Pandora’nın Kutusu Nedir?
Pandora (Antik Yunanca : Πανδώρα) "tanrılar armağanı" anlamına gelir. Yunan mitolojisinde ilk kadın, Zeus tarafından insanlığı cezalandırmak için hazırlandığına inanılırdı.
Efsaneye göre, Zeus kendinden ateşi çalıp insanlara veren Prometheus'un kardeşi Epimetheus'a balçıktan yapılmış tanrısal güzellik ve zekaya sahip Pandora'yı eş olarak gönderir. Epimetheus kardeşinin tüm uyarılarına karşı Pandora ile evlenir. Zeus, Pandora'ya evlilik hediyesi olarak topraktan yapılmış, çömlek benzeri bir kavanoz (yanlış yapılmış bir çeviri sonucu kutu olarak anılmaktadır) hediye eder ama bu kavanoz asla açılmamalıdır. Bir süre sonra merakına yenilen Pandora, kavanozu açar ve içindeki tüm kötülükler dünyaya yayılmaya başlar. Ancak son anda kutuyu kapatır bu da insanların içindeki "umut"tur; kötülüğün yayılmamış olması umudu.
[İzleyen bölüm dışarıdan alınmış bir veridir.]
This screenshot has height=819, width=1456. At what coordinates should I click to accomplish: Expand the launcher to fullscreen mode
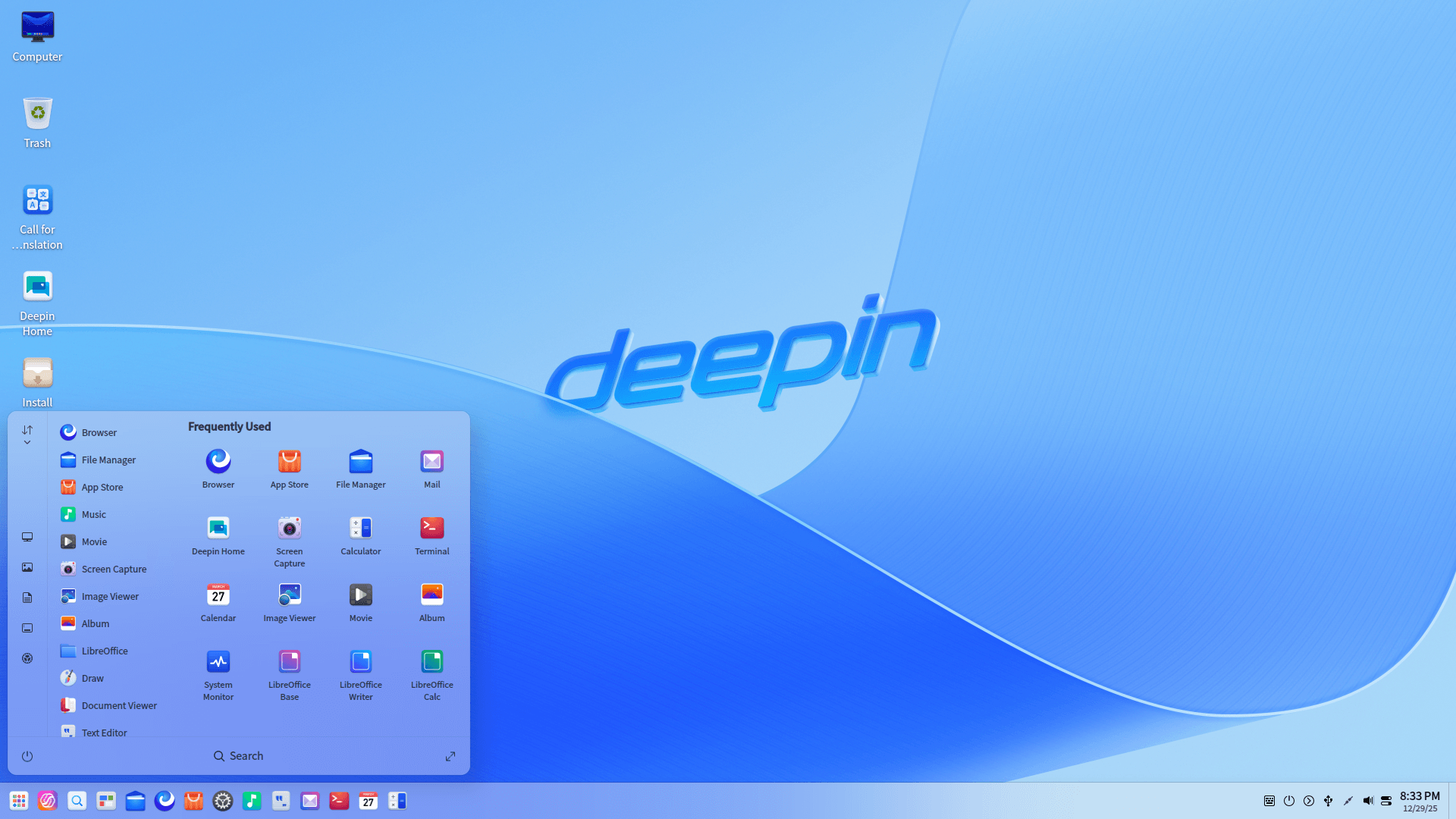pos(450,755)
Başka bir efsaneye göre de Pandora kutuyu açtığında dünyaya kötülük hakim olur ve Pandora kutuyu kapatırken de kutu Pandora'yı esir alır.
Diğer bir hikâyede ise Haberci Tanrı Hermes Olimposa giderken sırtında çok uzaklara götürmesi gereken sandığı Pandora ve eşine bırakır. Pandora merak eder kutuyu açar, kendine ve eşinin üzerine pişmanlık, kızgınlık, kibir vs. gibi kötü özellikler, yaşadıkları mutlu ormana ve de bütün dünyaya çeşitli kötü özellikler yayılır. Son anda Epimetheus sandığı kapatır. Sandığın içinden bir ses gelir. Sandıktan gelen cılız ses -Lütfen beni çıkarın. Dışardaki kötülüklerle ancak ben başedebilirim- der. Bu sefer Pandora ve eşi birlikte sandığı açarlar. Sandığın dibinde bir kelebek vardır. Sandığın içindeki kelebek tek umuttur.